As part of the maintainers track we presented an update on Dask.
You can find the video on the SciPy YouTube channel. The Dask update runs from 0:00-19:30.
Here’s a summary of the main topics covered in the talk. You can also check out the original thread on Twitter.
We’ve been trying to gauge the size of our community lately. The best proxy we have right now is the number of weekly visitors to the Dask documentation. Which currently stands at around 10,000.
Dask also came up in the Jetbrains Python developer survey. We were excited to see 5% of all the Python developers who filled out the survey said they use Dask. Which shows health in the PyData community as well as Dask.
We are running our own survey at the moment. If you are a Dask user please take a few minutes to fill it out. We would really appreciate it.
In February we had an in-person Dask Summit where a mixture of OSS maintainers and institutional users met. We had talks and workshops to help figure out our challenges and set our direction.
The Dask community also has a monthly meeting! It is held on the first Thursday of the month at 10:00 US Central Time. If you’re a Dask user you are welcome to come to hear updates from maintainers and share what you’re working on.
There are many projects built on Dask. Looking at the preliminary results from the 2020 Dask survey shows some that are especially popular.
Let’s take a look at each of those.
Xarray allows you to work on multi-dimensional datasets that have supporting metadata arrays in a Pandas-like way.
RAPIDS is an open-source suite of GPU accelerated Python libraries. Using these tools you can execute end-to-end data science and analytics pipelines entirely on GPUs. All using familiar PyData APIs.

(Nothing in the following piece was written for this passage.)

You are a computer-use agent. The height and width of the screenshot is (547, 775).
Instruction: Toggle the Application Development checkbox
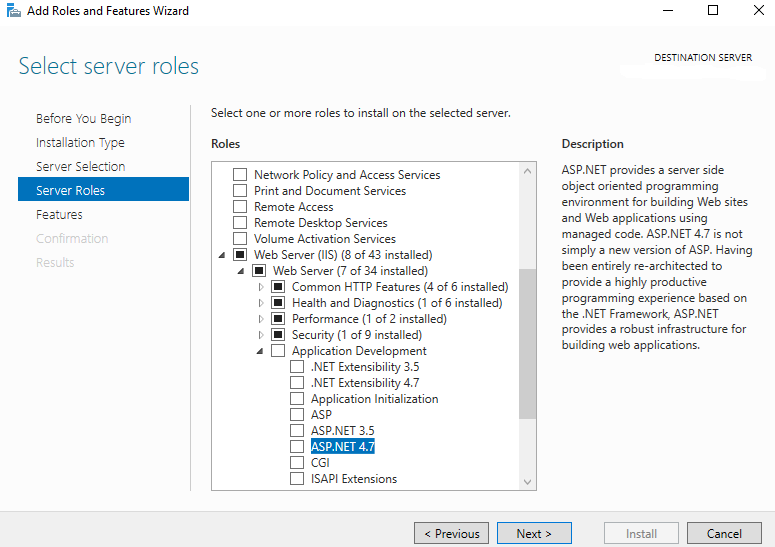pyautogui.click(x=278, y=351)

BlazingSQL builds on RAPIDS and Dask to provide an open-source distributed, GPU accelerated SQL engine.
While XGBoost has been around for a long time you can now prepare your data on your Dask cluster and then bootstrap your XGBoost cluster on top of Dask and hand the distributed dataframes straight over.
Prefect is a workflow manager which is built on top of Dask’s scheduling engine. “Users organize Tasks into Flows, and Prefect takes care of the rest.”
Iris, part of the SciTools suite of tools, uses the CF data model giving you a format-agnostic interface for working with your data. It excels when working with multi-dimensional Earth Science data, where tabular representations become unwieldy and inefficient.
These are the tools our community have told us they like so far. But if you use something which didn’t make the list then head to our survey and let us know! According to PyPI there are many more out there.
There are many user groups who use Dask. Everything from life sciences, geophysical sciences and beamline facilities to finance, retail and logistics. Check out the great “Who uses Dask?” talk from Matthew Rocklin for more info.
There has been an increase in for-profit companies building tools with Dask. Including Coiled Computing, Prefect and Saturn Cloud.
We’ve also seen large companies like Microsoft’s Azure ML team contributing a cluster manager to Dask Cloudprovider. This helps folks get up and running with Dask on AzureML quicker and easier.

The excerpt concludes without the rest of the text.